After the last U.S. aircraft took off from Kabul, sounds of celebratory gunfire began to be heard from several known Taliban checkpoints, as well as cheers from fighters in the green zone.
 
"The last C-17 aircraft took off from Kabul airport on Aug. 30 at 19H29 GMT," Gen. Kenneth McKenzie said in a news conference.
 
According to U.S. Central Command, the last to board the flight were the commander of U.S. military forces on the ground in Afghanistan and Washington's ambassador. 
 
Anas Haqqani, head of the Islamist movement, celebrated the completed evacuation on Twitter.
 
"We have made history. The twenty years of occupation of Afghanistan by the U.S. and NATO came to an end tonight." Haqqani also added that he was very happy to see this historic moment "after 20 years of jihad, sacrifices and hardships."
 
Hundreds of people were waiting outside the airport perimeter, but the Taliban guarding the area kept them at a significant distance, The New York Times reported. In addition, the Taliban reinforced their security cordon around the airport, keeping away a large number of people who wanted to flee.
 
Secretary of State Antony J. Blinken said that 300 Americans were still waiting to be evacuated from Kabul. 
 
According to the White House, approximately 116,700 people have been evacuated from Kabul since Aug. 14, and that includes evacuees from countries other than the United States.
 
Airport drone attack
Following the suicide bombing of the Kabul airport, which killed at least 170 people, including 13 U.S. soldiers, Biden said he would "pursue" and "make those responsible pay." 
 
Following that retaliatory comments, the Pentagon announced on Saturday, Aug. 28 that two top Islamic State group targets, an organizer and an operator, were killed in a U.S.-executed drone strike in Afghanistan. 
 
"The drone strike occurred in Afghanistan's Nangarhar province. Early indications are that we killed the target," said Capt.
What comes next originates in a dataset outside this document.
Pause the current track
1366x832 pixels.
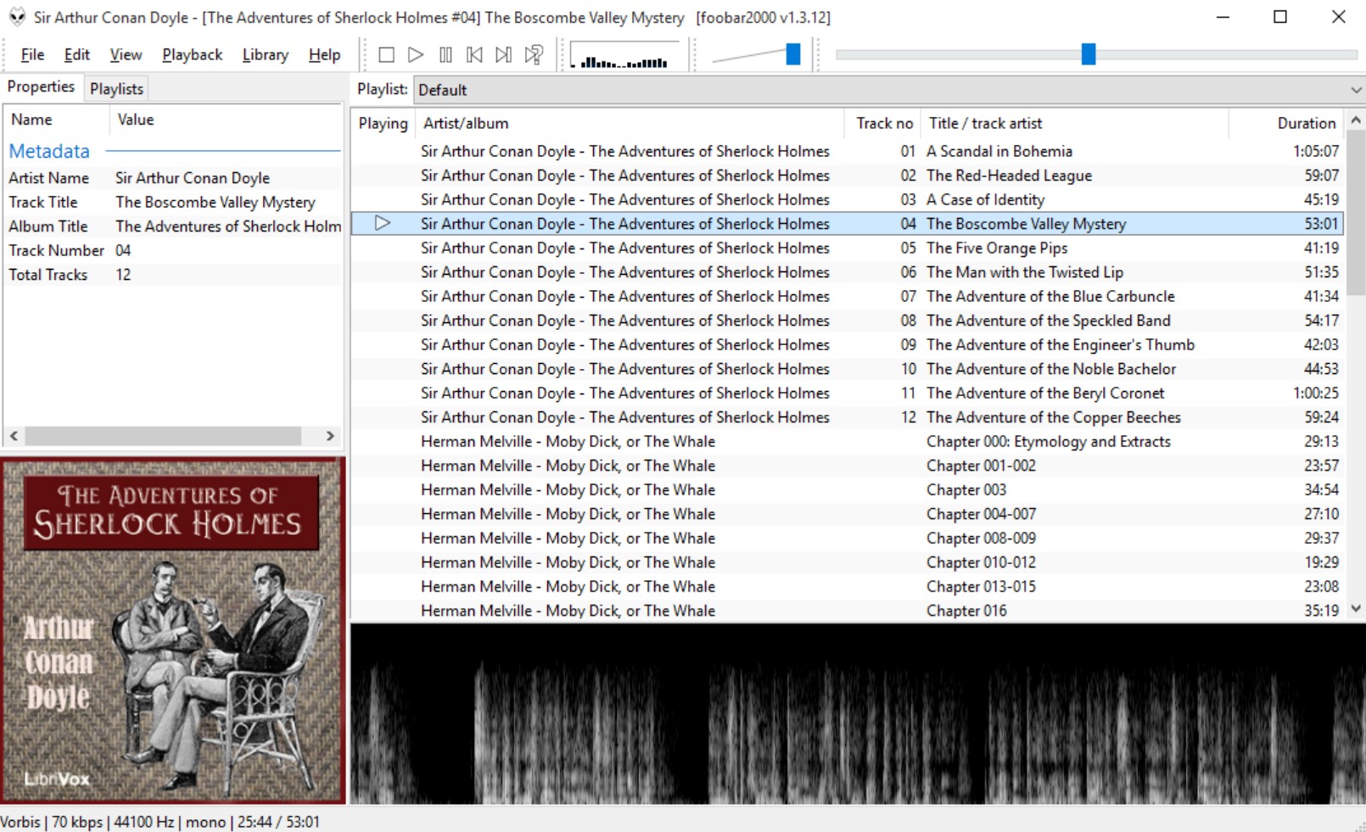point(444,53)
Bill Urban.
 
Latest evacuations
In addition to the United States, other countries that have also concluded their operations in recent days include the United Kingdom, France and Spain. 
 
The State Department issued a statement on Aug. 28 signed by nearly 100 countries, as well as NATO and the European Union, saying they had received "assurances" from the Taliban that people with documentation would be able to leave once U.S. troops leave Kabul and pledged to continue to issue the necessary documents for those people to leave Afghanistan after they assume full control of the airport.